» **SHORT EXERCISE**
Repeat the data below word for word, from the line with "Screen dimensions: 644x457" up to and including the line with "(x=650, y=441)".

» **EXTRACTED INFORMATION**
________________
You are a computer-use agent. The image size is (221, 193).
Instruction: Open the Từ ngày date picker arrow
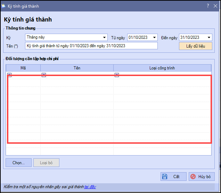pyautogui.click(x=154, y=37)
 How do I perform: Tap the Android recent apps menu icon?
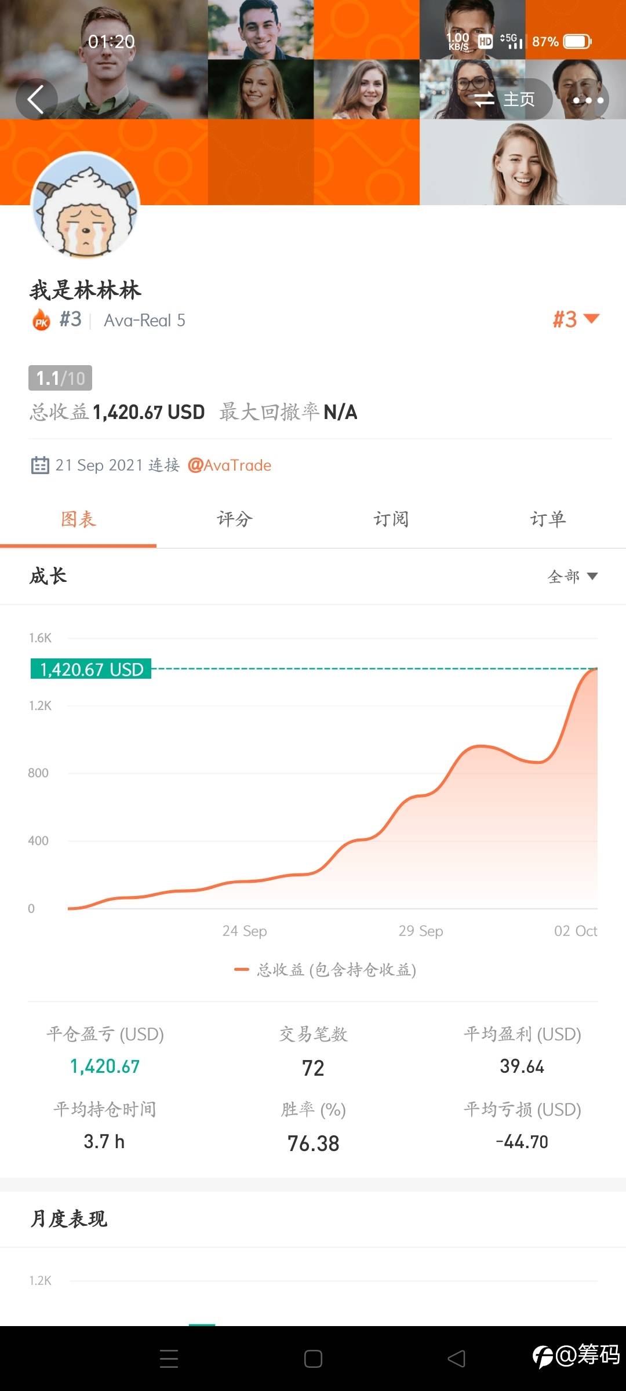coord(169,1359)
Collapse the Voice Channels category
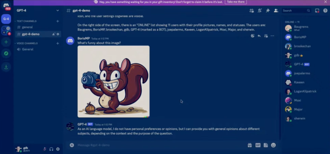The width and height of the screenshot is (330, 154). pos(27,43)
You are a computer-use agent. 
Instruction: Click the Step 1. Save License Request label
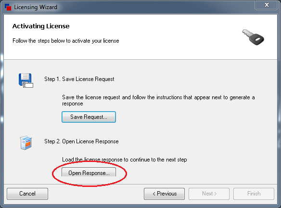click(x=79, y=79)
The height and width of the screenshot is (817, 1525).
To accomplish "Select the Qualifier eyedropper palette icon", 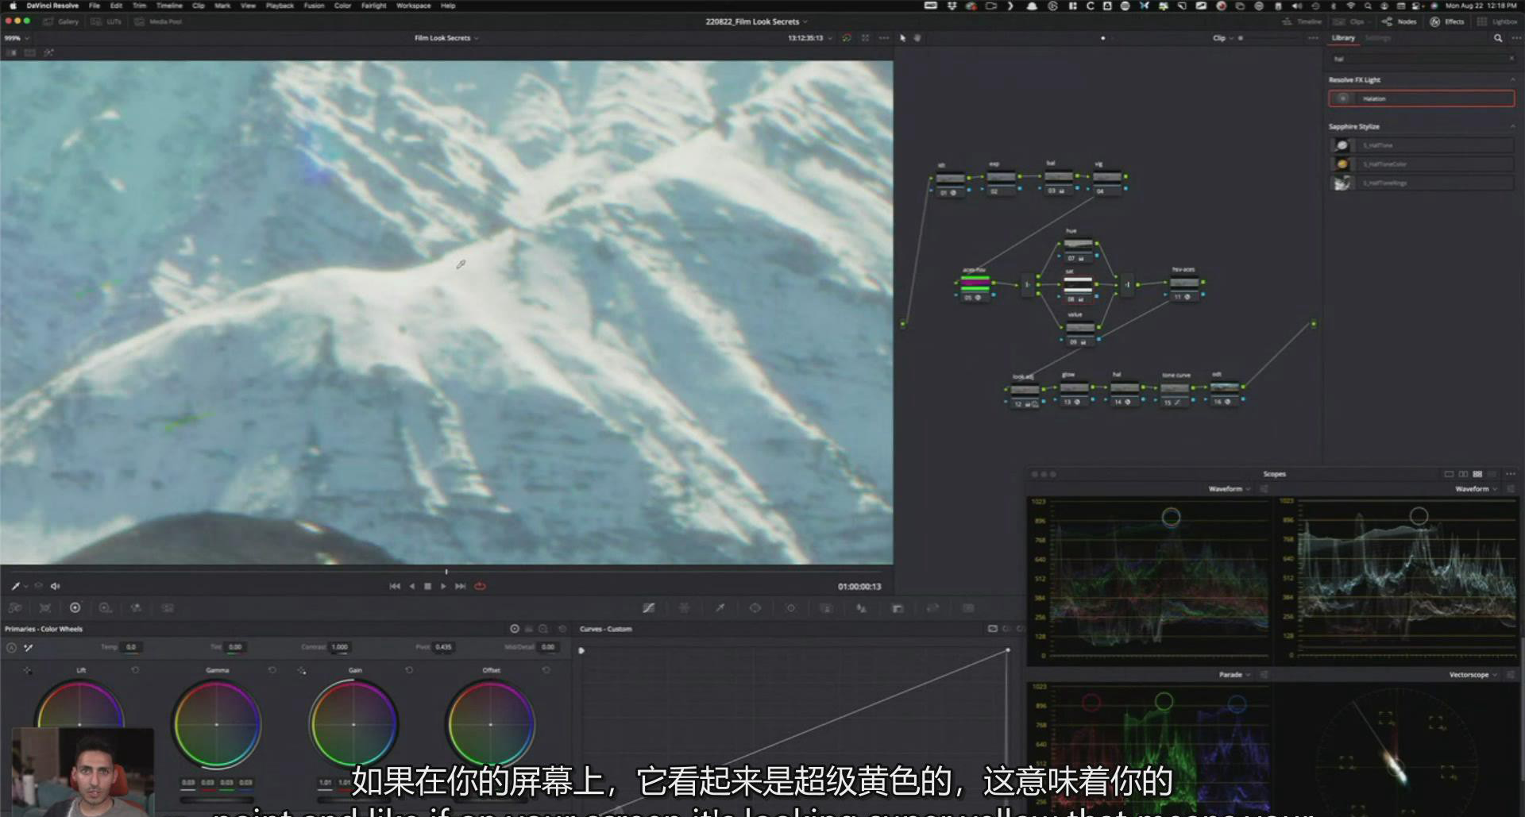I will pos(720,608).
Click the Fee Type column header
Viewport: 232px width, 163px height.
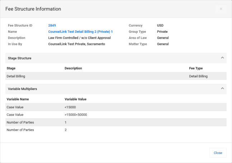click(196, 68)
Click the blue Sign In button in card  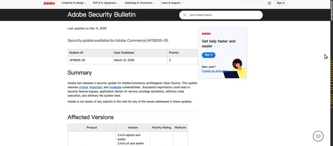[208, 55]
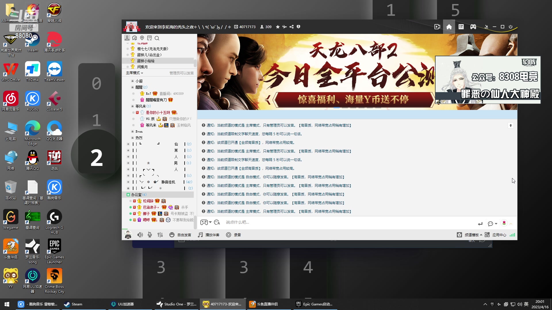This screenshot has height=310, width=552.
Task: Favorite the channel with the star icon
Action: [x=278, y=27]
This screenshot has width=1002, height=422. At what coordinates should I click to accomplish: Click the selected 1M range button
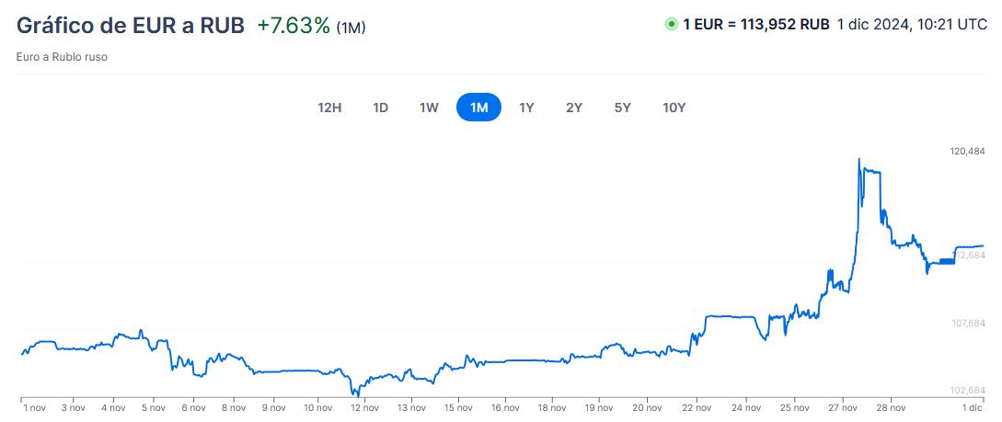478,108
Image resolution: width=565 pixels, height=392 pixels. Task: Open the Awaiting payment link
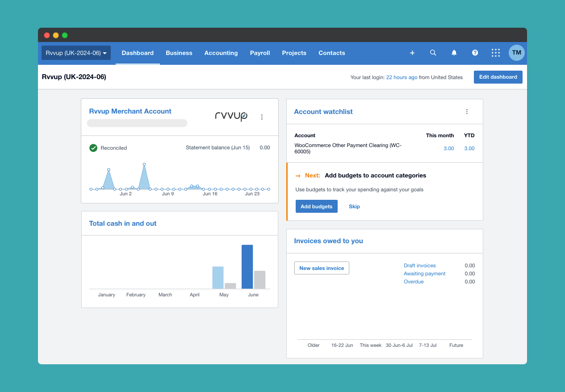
________________
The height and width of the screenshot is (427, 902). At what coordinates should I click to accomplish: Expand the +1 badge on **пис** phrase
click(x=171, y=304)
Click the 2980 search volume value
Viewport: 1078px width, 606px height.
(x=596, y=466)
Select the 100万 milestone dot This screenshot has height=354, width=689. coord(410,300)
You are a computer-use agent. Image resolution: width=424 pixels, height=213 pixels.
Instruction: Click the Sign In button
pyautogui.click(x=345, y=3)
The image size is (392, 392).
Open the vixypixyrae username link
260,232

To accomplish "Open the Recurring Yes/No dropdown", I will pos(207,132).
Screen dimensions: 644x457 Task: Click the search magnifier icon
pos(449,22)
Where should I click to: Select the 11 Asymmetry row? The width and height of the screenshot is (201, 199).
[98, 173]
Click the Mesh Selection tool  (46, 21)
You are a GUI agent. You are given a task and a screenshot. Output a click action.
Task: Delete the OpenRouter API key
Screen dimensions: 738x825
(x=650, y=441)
________________
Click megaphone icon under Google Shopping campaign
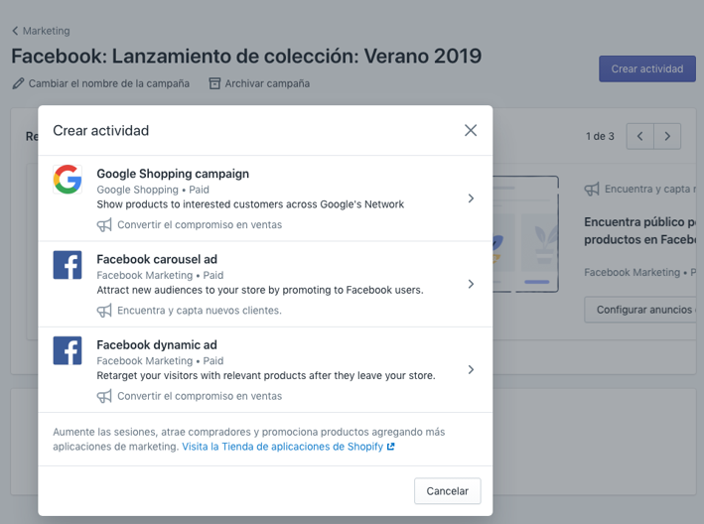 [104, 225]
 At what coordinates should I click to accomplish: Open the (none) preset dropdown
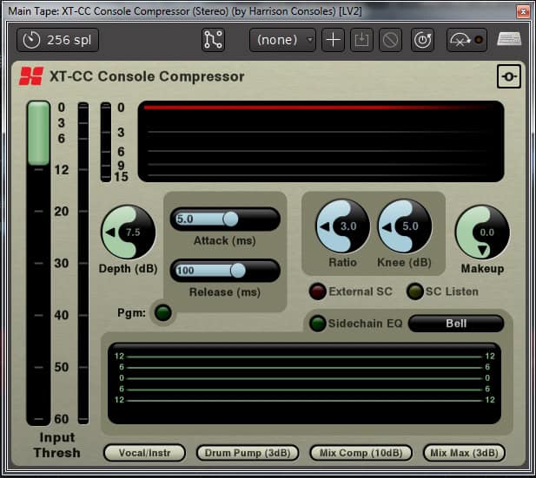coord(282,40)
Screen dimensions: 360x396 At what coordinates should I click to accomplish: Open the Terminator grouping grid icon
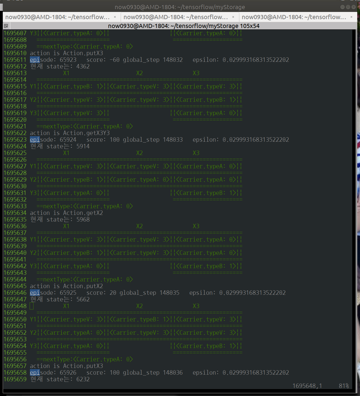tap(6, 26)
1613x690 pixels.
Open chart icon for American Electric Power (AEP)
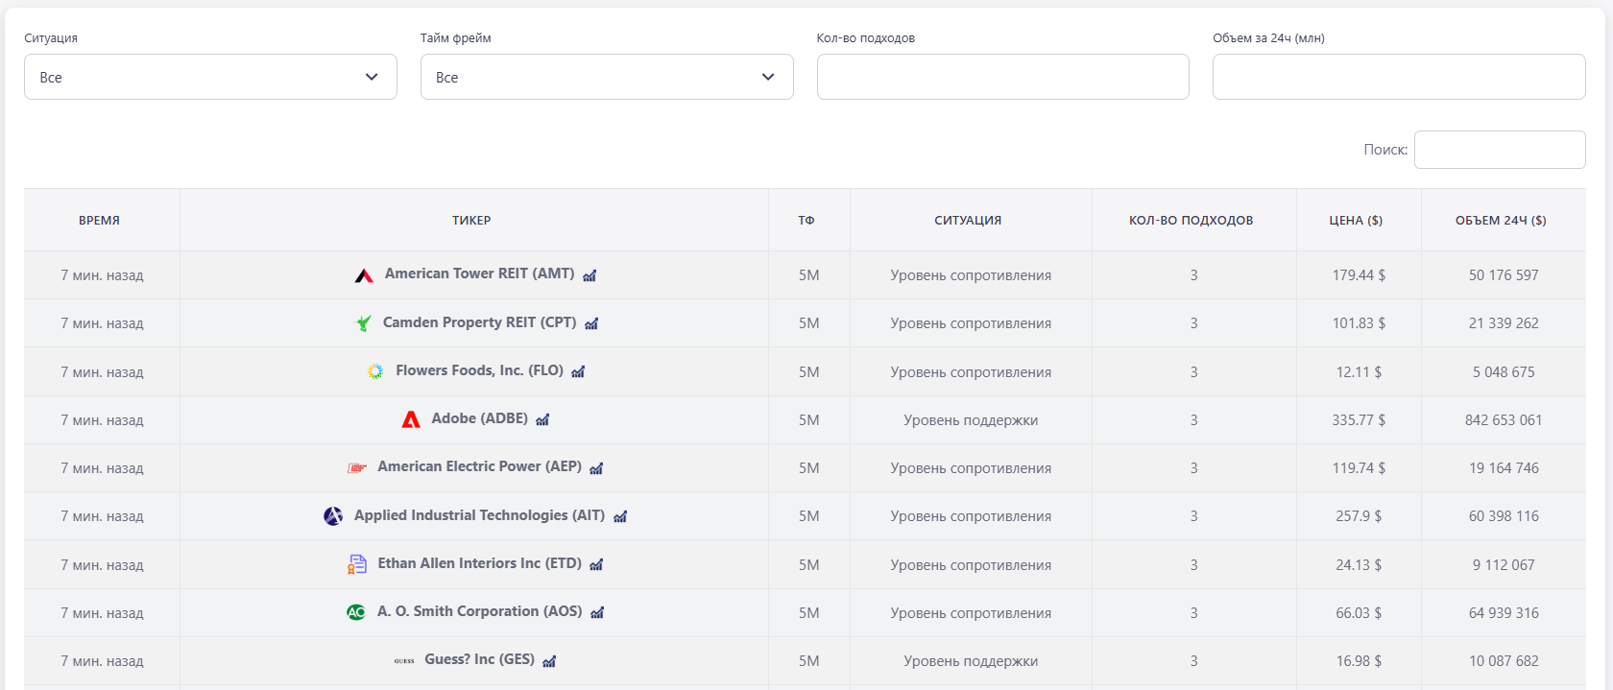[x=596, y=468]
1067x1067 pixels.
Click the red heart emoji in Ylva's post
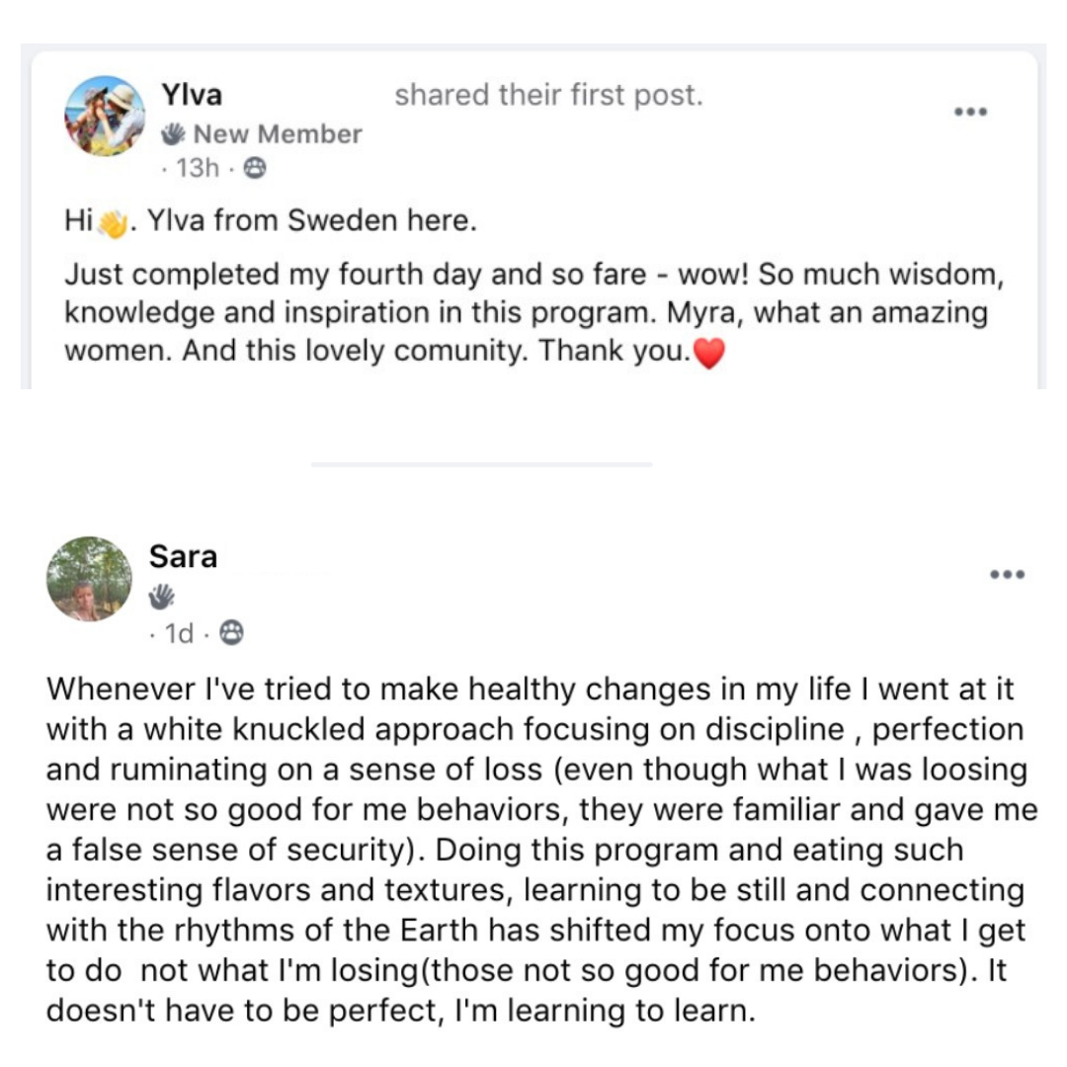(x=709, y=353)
________________
» **PROBLEM SOLUTION**
Screen dimensions: 644x457 Task: Click the search magnifier icon
pos(449,22)
Where should I click to: Select the 11 Asymmetry row? The width and height of the screenshot is (201, 199).
[98, 173]
Click the Mesh Selection tool  (46, 21)
You are a GUI agent. You are given a task and a screenshot. Output a click action.
Task: Delete the OpenRouter API key
Screen dimensions: 738x825
(x=650, y=441)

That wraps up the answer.